This is a Adafruit GFX compatible driver for a single chinese 32x16 RGB LED module.
They are about EUR 15-20 a piece and commonly used for large-scale LED displays, e.g. see aliexpress.
This driver only implements 8 colors and currently only works with ESP8266 microcontrollers. However, it should be rather straightforward to extend it to more colors or Atmel based Arduinos.
The display is basically a large shift register with a few latch inputs. On the input connector you will find two pins each for Red, Greed and Blue (R1,R2,G1,G2,B1,B2), a 3 bit latch address input (A,B,C), a latch enable input (LAT), a clock input (CLK) and the output enable input (OE).
Each shift register is 64 bits long. Since the matrix is row-organized, R1 and R2 will together cover 128 bits or 4 rows of red. To make it a bit more interesting, the rows are not next to each other but have a spacing of 4. Hence setting R1 and R2 to high, cycling CLK 64 times, setting (A,B) to low and setting LAT to low will light up rows 0,4,8,12. Repeating the same experiment with A low and B high will light up rows 1,5,8,13 and so forth.
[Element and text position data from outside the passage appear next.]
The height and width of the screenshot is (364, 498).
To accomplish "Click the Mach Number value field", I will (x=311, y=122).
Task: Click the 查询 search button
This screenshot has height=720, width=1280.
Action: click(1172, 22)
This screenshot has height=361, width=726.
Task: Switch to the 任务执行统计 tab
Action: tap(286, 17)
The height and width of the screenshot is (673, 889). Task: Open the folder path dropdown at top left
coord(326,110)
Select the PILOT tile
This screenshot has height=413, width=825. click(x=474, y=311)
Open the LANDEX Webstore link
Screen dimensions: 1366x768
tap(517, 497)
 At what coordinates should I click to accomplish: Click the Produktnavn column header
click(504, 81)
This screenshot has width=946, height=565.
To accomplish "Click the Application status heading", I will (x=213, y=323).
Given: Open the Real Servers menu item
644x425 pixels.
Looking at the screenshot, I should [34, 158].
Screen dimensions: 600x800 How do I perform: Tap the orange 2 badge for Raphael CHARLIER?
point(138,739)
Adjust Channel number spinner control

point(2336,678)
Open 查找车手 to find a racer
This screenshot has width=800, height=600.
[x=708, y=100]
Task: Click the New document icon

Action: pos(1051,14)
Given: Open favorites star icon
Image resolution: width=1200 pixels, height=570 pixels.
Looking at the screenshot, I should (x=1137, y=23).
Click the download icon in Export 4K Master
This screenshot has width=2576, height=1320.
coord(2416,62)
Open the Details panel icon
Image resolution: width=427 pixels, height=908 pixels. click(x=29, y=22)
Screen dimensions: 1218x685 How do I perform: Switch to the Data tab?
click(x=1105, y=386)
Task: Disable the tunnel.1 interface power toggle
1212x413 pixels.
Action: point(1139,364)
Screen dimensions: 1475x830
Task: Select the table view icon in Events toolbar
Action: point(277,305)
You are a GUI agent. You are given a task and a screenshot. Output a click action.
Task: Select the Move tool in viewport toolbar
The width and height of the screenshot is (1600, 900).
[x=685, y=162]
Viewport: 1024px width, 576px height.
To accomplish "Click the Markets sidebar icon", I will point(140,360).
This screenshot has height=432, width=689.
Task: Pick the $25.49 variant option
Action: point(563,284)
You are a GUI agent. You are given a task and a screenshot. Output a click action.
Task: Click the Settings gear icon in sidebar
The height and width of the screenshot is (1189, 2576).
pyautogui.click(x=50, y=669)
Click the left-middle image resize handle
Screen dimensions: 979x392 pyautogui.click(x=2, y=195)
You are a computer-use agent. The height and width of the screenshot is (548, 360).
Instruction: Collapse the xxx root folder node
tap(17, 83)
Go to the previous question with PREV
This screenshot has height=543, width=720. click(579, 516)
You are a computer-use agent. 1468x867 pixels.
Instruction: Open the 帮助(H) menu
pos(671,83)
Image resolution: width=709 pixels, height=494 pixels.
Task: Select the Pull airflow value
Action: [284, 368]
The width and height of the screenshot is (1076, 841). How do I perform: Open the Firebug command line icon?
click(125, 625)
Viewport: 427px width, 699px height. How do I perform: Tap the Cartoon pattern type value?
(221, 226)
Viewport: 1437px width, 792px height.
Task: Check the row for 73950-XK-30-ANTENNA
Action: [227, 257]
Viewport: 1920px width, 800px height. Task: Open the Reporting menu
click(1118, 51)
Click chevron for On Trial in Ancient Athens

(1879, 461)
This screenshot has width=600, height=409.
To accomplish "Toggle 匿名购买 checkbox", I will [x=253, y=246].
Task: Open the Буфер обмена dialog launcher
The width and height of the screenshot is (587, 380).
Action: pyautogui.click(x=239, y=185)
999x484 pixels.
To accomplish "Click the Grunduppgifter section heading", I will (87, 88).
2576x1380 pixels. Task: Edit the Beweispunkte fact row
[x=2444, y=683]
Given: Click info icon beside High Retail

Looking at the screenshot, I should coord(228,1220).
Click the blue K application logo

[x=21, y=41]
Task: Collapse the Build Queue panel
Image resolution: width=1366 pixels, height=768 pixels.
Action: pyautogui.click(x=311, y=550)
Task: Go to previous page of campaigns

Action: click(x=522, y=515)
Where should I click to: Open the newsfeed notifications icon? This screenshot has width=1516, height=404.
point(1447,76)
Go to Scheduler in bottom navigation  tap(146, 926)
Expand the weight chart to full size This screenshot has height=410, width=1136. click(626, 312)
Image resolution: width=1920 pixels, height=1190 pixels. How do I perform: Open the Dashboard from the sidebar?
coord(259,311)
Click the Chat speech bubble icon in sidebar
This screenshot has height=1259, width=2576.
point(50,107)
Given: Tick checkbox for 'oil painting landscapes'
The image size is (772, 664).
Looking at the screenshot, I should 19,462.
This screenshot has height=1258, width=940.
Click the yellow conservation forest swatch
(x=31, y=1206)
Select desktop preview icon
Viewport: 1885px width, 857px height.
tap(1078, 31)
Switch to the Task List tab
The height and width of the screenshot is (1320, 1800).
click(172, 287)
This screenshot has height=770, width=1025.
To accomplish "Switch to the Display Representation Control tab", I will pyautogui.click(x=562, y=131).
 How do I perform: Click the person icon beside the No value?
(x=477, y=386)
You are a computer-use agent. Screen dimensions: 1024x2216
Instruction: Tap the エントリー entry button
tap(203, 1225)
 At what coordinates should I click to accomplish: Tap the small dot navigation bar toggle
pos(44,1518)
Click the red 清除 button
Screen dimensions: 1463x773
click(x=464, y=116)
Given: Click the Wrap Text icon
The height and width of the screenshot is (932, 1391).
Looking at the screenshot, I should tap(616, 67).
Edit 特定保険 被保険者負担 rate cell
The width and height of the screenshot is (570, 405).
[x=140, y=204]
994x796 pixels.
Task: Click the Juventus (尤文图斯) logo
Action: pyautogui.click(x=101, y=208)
The same principle applies to the other colors. As the row spacing is 4 we only need A and B for the latch address - C appears to be of no function.
The P10 LED matrix is usually used as a sub-module for larger displays and therefore features a output connector for daisy chaining. On the output connector you will find the identical signals to the input connector where A,B,C,LAT,CLK are simply routed through and R1,R2,G1,G2,B1,B2 are the outputs of the shift registers on the module.
When driving a long chain of panels in a row, splitting the data lines into R1,R2,G1,G2,B1,B2 makes a lot of sense since it reduces the data rate. But since we are only driving a single module here, we really don't need that. So in order to reduce the number of inputs we can use jumper wires between input connector (PI) and output connector (PO) as follows:
| PI | PO |
|---|---|
| R2 | R1 |
| R2 | R1 |
| G1 | R2 |
| G2 | G1 |
| B1 | G2 |
| B2 | B1 |
This creates once big shift register with 6x64 bits.
Connecting the panel input (PI) to the ESP8266 (ESP) then becomes rather simple:
| PI | ESP |
|---|---|
| LAT | 16 |
| A | 05 |
| B | 04 |
| C (no function but connected for now) | 15 |
| P_OE | 02 |
| CLK | 14 |
| R1 | 13 |
If everything is connected correctly you should be able to see "Pixel Time" on the display after running the example. Now you can let all your pixel dreams come true - like this weather clock.